Consider, again, eburacum45’s half-shell example. Imagine that Venus and Pluto are within 0°0’5" alignment to each other (near perfect) as the edge of the shell is passing that approximate meridian. If the shadow is moving faster than c, both planets will go dark at almost exactly the same time, give or take 5 seconds. Do you think this is what would happen? If so, I think I cannot have futher discussion with you.
Yes, the “beam” (in quotes because a beam is just as much a pseudo-object as a shadow is) from a pulsar is curved into a spiral. So what? The outer edge of that spiral beam is still traveling at the rotational speed of the pulsar times the distance from the pulsar. If it weren’t, then we would measure a different period for the pulsar.

Consider, again, eburacum45’s half-shell example. Imagine that Venus and Pluto are within 0°0’5" alignment to each other (near perfect) as the edge of the shell is passing that approximate meridian. If the shadow is moving faster than c, both planets will go dark at almost exactly the same time, give or take 5 seconds. Do you think this is what would happen? If so, I think I cannot have futher discussion with you.
Of course not, because unlike the motion of a shadow, that’s limited by the motion of the light.
That’s right. The shadow travels outward at the speed of light, but because it comes from an orbiting body the shadow describes an increasingly inclined spiral through space. Pluto is 5.5 light hours away from Sol, while Venus is only 6 minutes away. So the shadow would reach Pluto about 5 and a half hours later. Pluto and Venus don’t need to be visually aligned - both are moving targets.

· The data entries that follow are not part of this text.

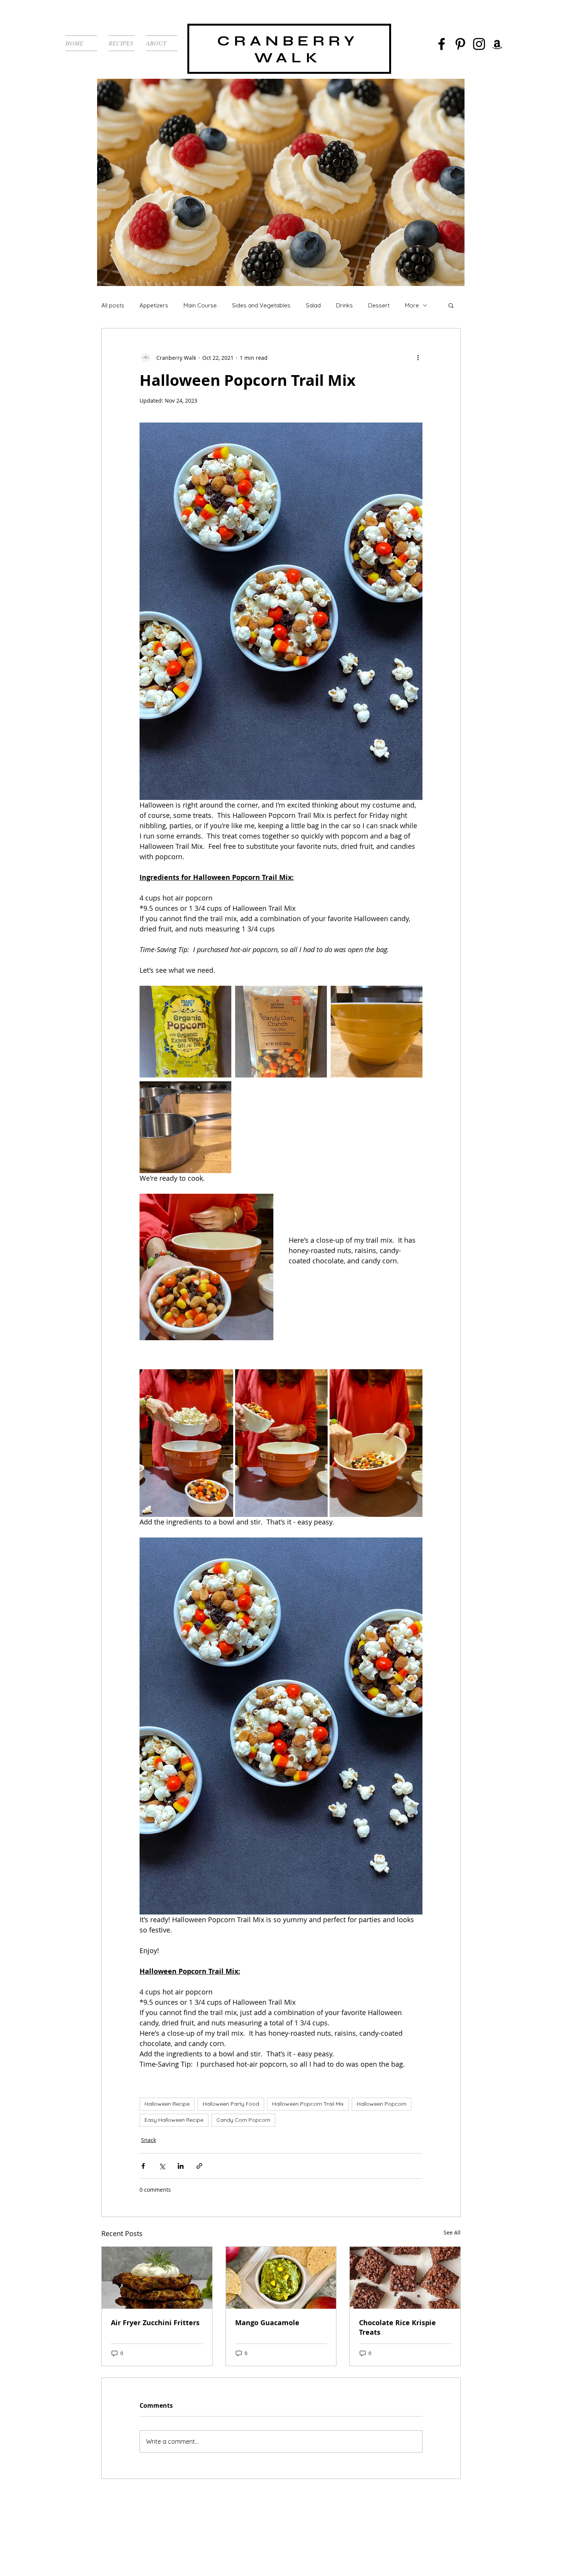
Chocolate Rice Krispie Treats (397, 2327)
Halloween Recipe (167, 2103)
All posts (112, 305)
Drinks (344, 305)
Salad (313, 305)
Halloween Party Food (231, 2103)
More (412, 305)
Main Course (200, 305)
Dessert (379, 305)
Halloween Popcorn (381, 2103)
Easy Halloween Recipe (174, 2119)
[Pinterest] (460, 44)
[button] (451, 305)
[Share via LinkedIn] (180, 2166)
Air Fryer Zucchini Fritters (155, 2322)
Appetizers (154, 305)
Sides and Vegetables (261, 305)
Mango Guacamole (267, 2322)
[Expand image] (185, 1032)
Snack (148, 2140)
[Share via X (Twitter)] (162, 2166)
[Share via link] (199, 2166)
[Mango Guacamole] (281, 2278)
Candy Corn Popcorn (243, 2119)
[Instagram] (479, 44)
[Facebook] (442, 44)
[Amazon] (497, 44)
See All (452, 2232)
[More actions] (417, 357)
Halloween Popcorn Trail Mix (308, 2103)
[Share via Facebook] (143, 2166)
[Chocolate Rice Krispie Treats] (405, 2278)
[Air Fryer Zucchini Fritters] (157, 2278)
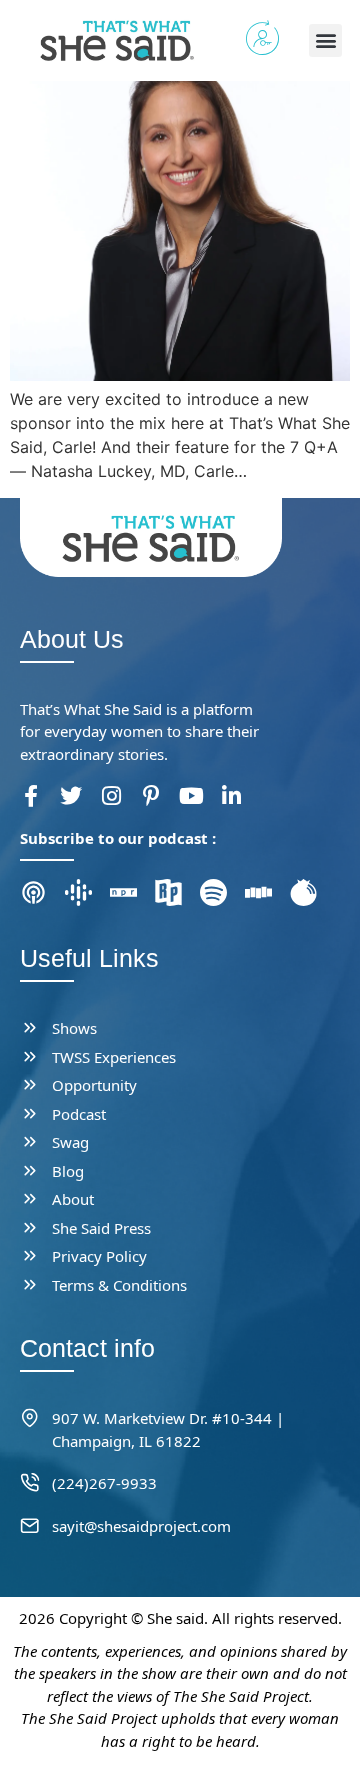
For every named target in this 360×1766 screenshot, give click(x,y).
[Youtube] (191, 796)
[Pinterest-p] (151, 796)
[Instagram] (111, 796)
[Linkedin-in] (231, 796)
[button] (325, 40)
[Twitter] (71, 796)
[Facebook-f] (31, 796)
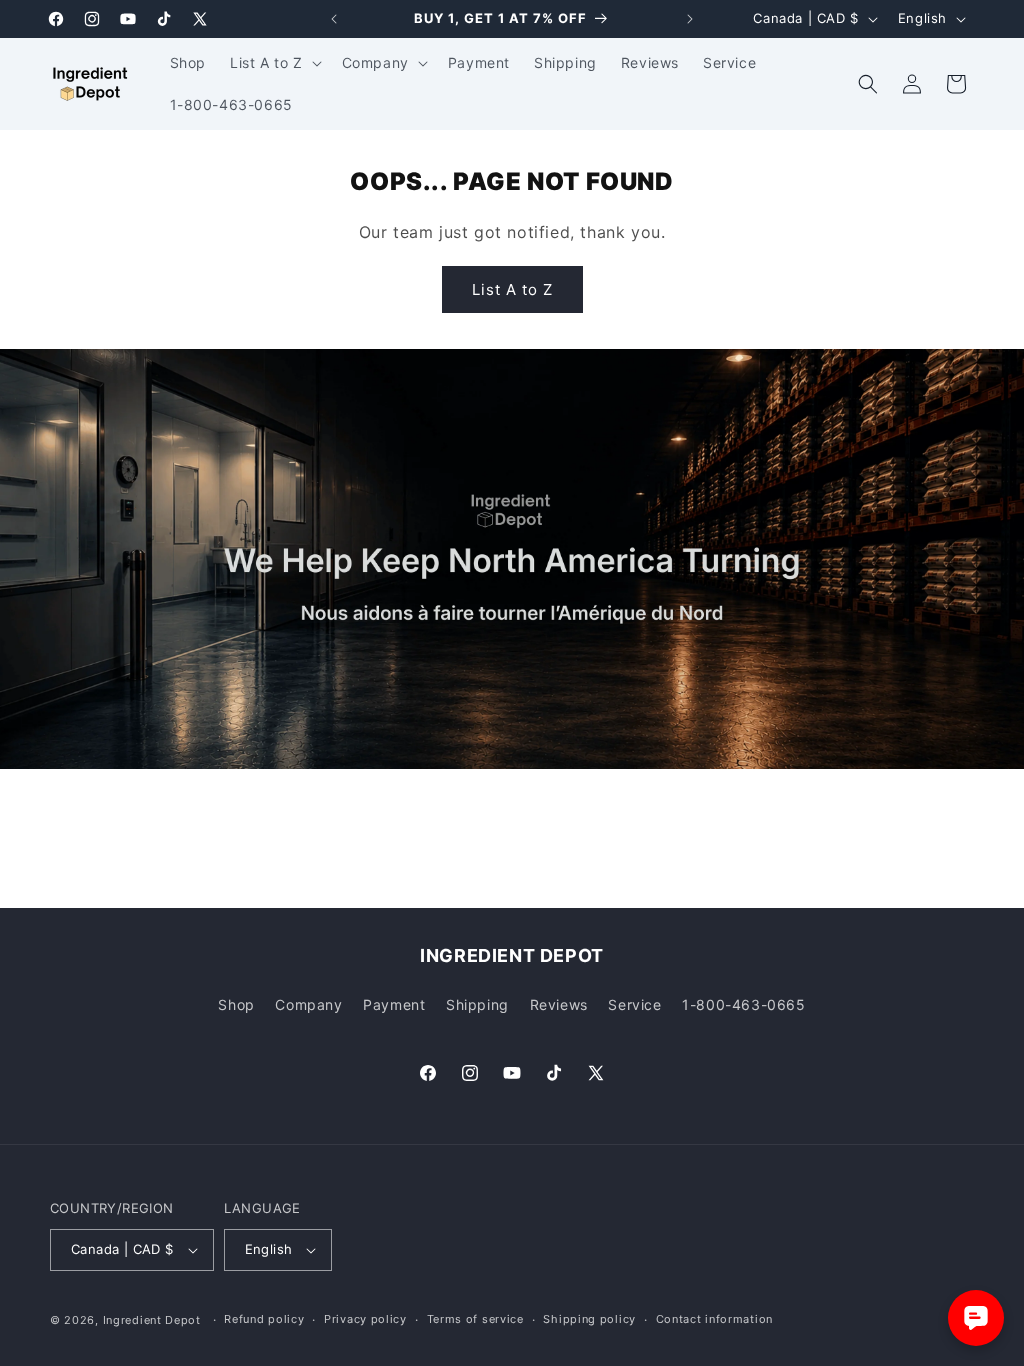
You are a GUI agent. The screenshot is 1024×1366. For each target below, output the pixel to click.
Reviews (559, 1004)
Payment (394, 1004)
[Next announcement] (690, 19)
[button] (274, 63)
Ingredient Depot (152, 1320)
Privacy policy (365, 1319)
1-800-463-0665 (743, 1004)
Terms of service (475, 1319)
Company (308, 1004)
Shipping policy (589, 1319)
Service (634, 1004)
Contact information (714, 1319)
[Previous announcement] (334, 19)
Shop (236, 1004)
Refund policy (264, 1319)
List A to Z (512, 289)
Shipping (477, 1004)
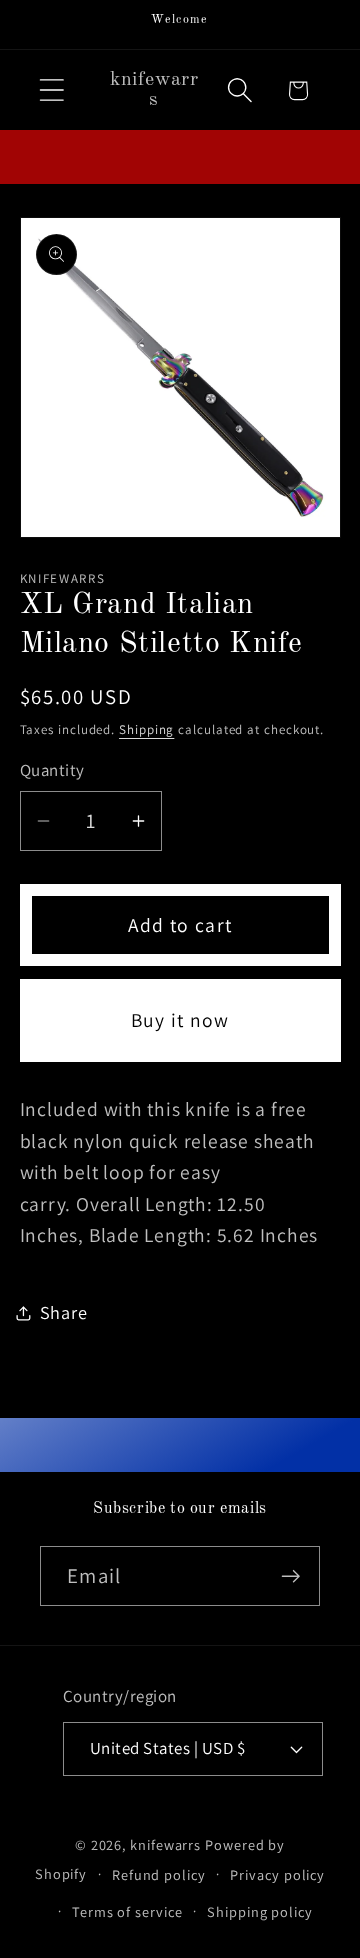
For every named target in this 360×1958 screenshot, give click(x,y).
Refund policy (159, 1874)
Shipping (146, 729)
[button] (51, 90)
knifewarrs (165, 1844)
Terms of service (127, 1911)
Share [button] (64, 1312)
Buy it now (180, 1020)
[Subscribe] (290, 1576)
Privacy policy (277, 1874)
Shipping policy (260, 1911)
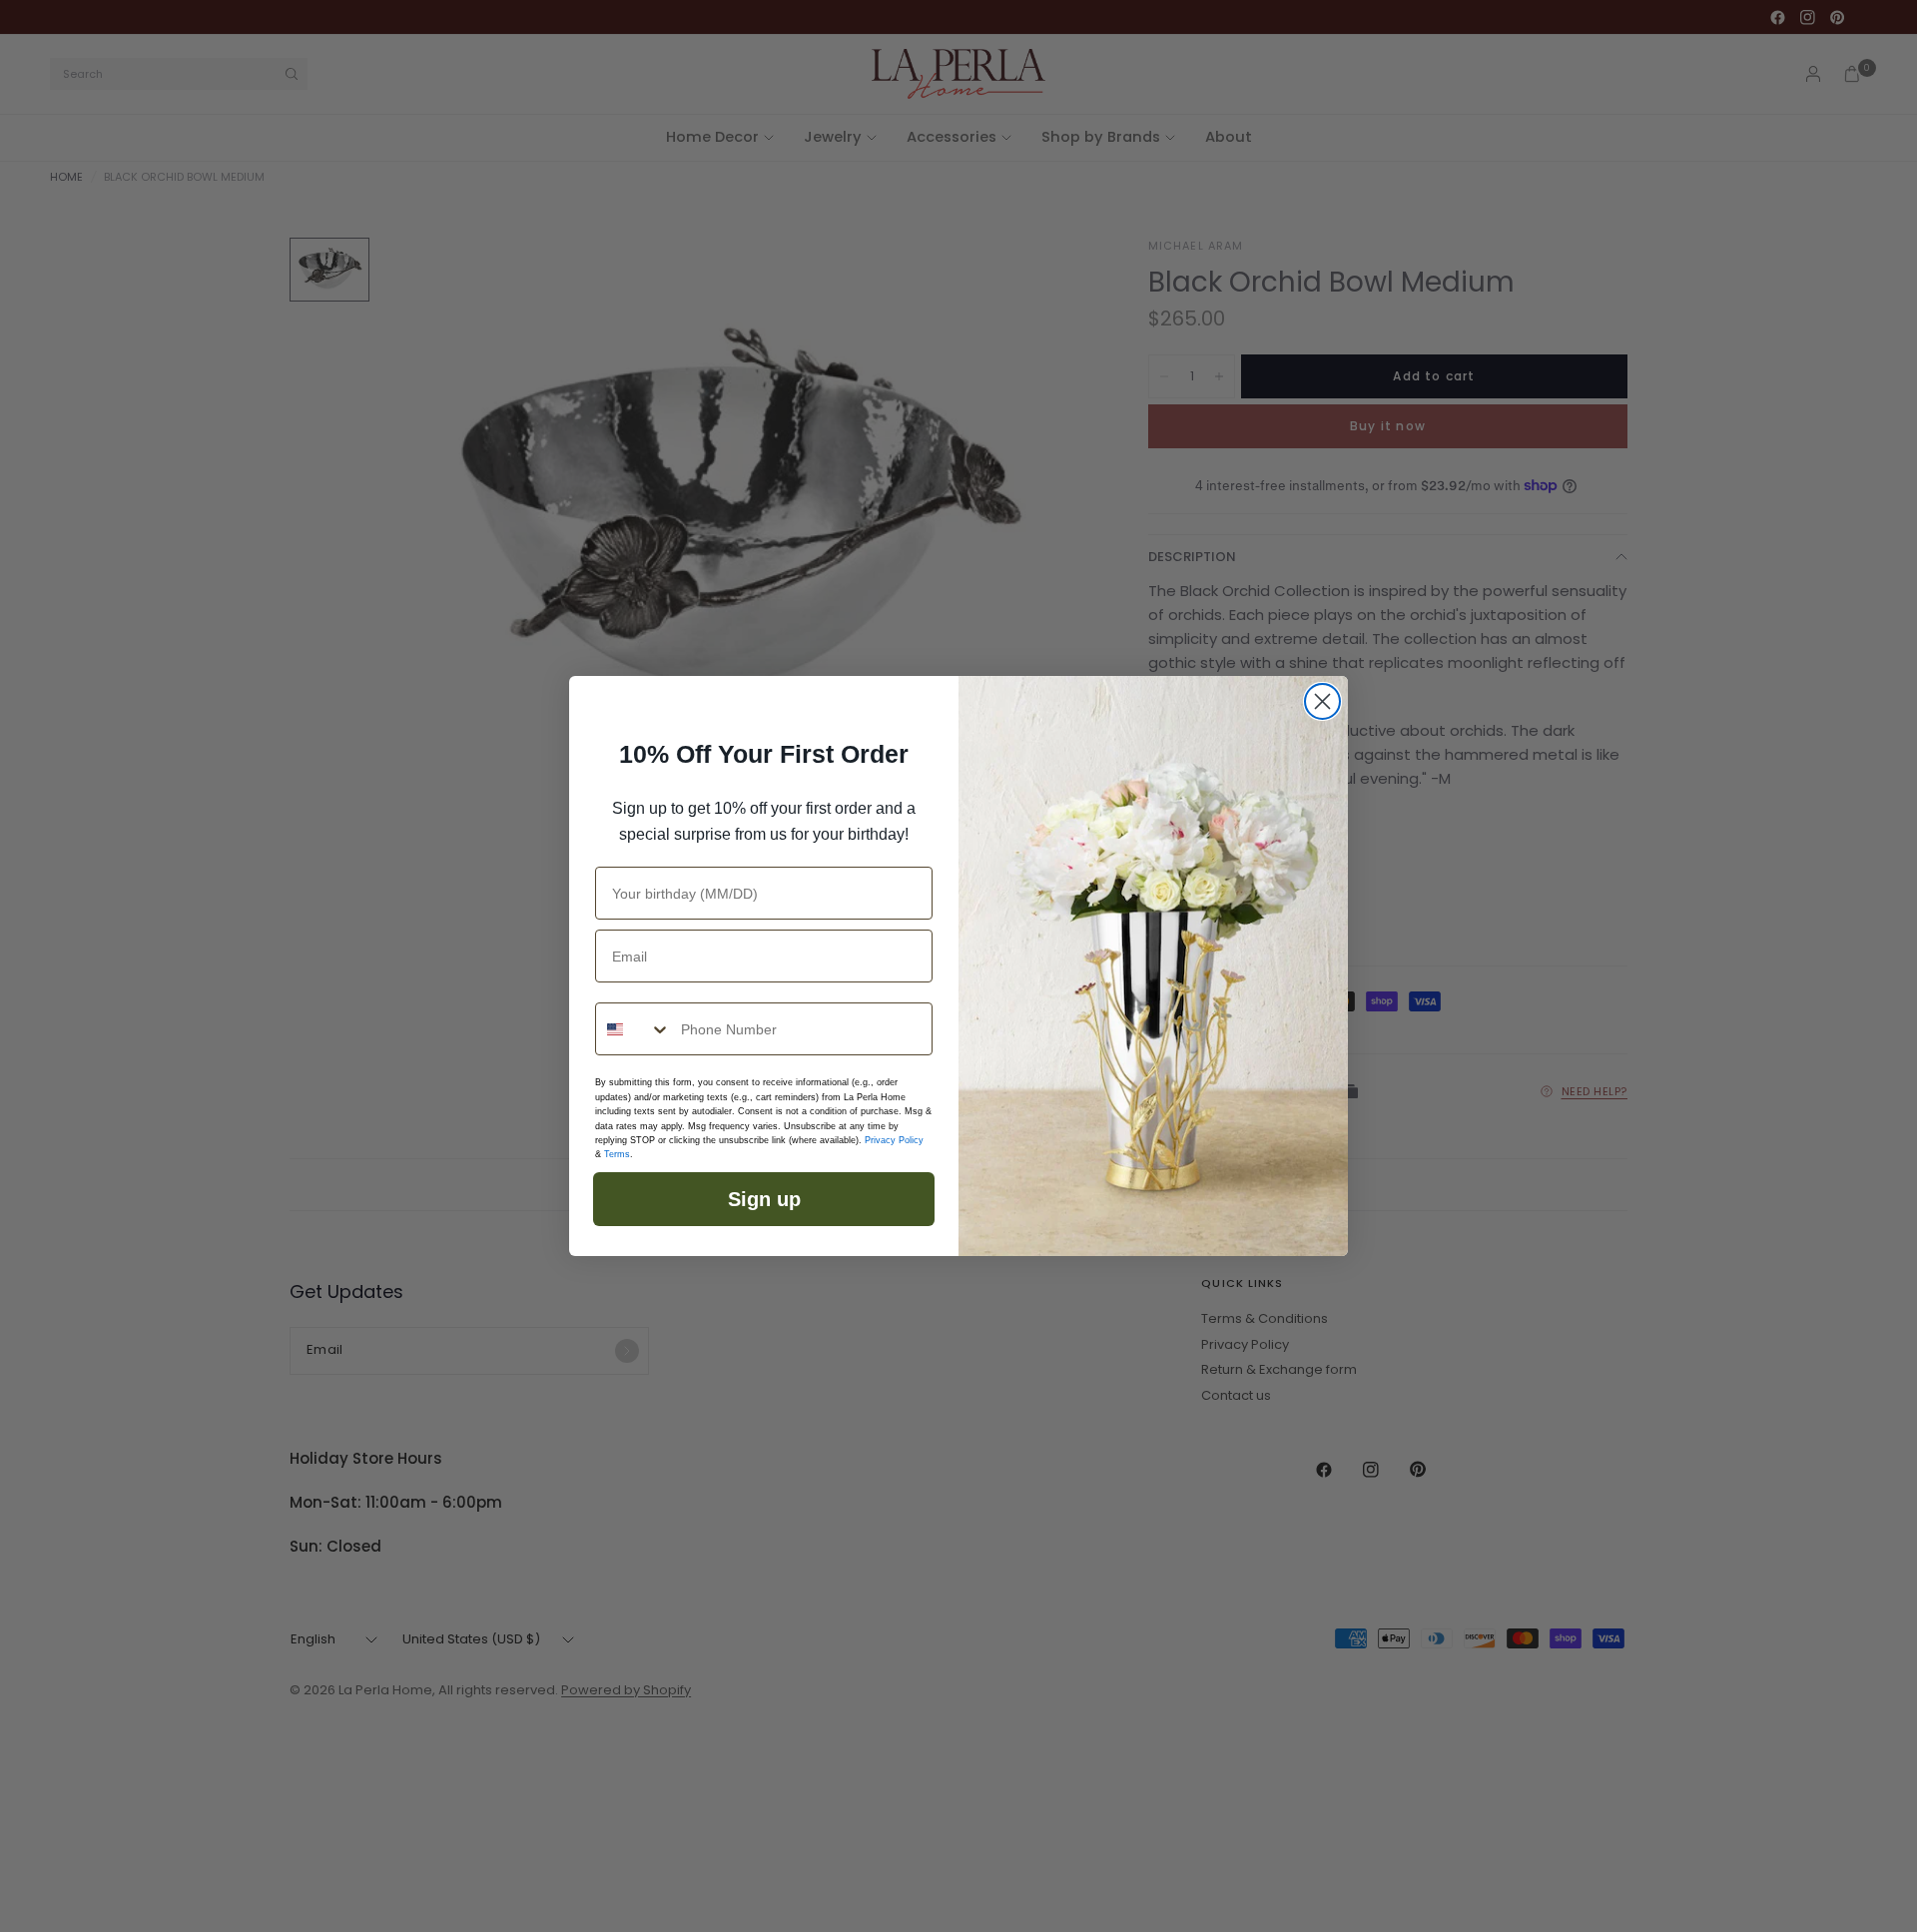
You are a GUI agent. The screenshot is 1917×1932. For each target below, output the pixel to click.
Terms (617, 1154)
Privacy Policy (894, 1140)
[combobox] (633, 1028)
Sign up (764, 1199)
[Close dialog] (1322, 701)
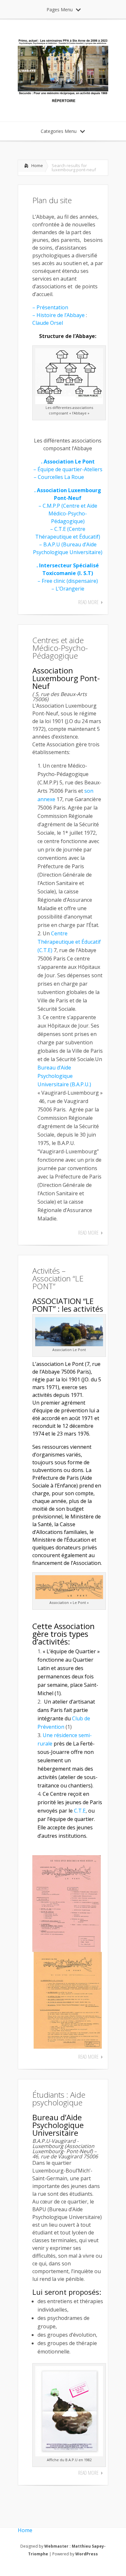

That’s right. The shadow travels outward at the speed of light, but because it comes from an orbiting body the shadow describes an increasingly inclined spiral through space.
Why would the period of the spiral not be regular?

In the pulsar case, we see the signal sweep by. It sweeps by at approximately the same rate as the pulsar is spinning, plus-or-minus GR variances. If the beam were tracing a straight line, yes, it would appear to pass much faster than the speed of light. Ridiculously faster. Instead, we see it sweep by fast but still slower than c. If we could see the ouline of the beam “from above” passing through a cloud of dust (like a laser beam through fog), it would look like a rotating spiral of light (in whatever wavelength it is), not a straight line.
Right, and consider the intersection of that spiral and a circle whose centre is the pulsar; the intersection point (which is the ‘dot’ of the laser pointer from other examples, etc) must traverse the entire circumference of that circle once for each rotation of the source (if not, then the spiral would be getting more and more packed within the bounding circle. How fast is that intersection sweeping the circumference circle when the radius is hundreds of light years, and the rotation speed is multiple times per second?

the shadow describes an increasingly inclined spiral through space

Why would the period of the spiral not be regular?
The inclination of the spiral increases with the radius because the period is regular.
The spiral would be caused by the rotation of the half shell. If the shell rotates every 11 hours, the shadow would travel at 2x light speed at Pluto’s orbit. The shadow of the half shell would project outwards behind the rotating shell in a spiral, which sweeps around the star at an increasing radial velocity with distance. At 1 AU (Earth’s orbit) the shadowy spiral would rotate at 85 million kilometers per hour; at Pluto’s orbit it would rotate at 2 billion kph, or twice light speed.
You are welcome to make a diagram which demonstrates this, if you like.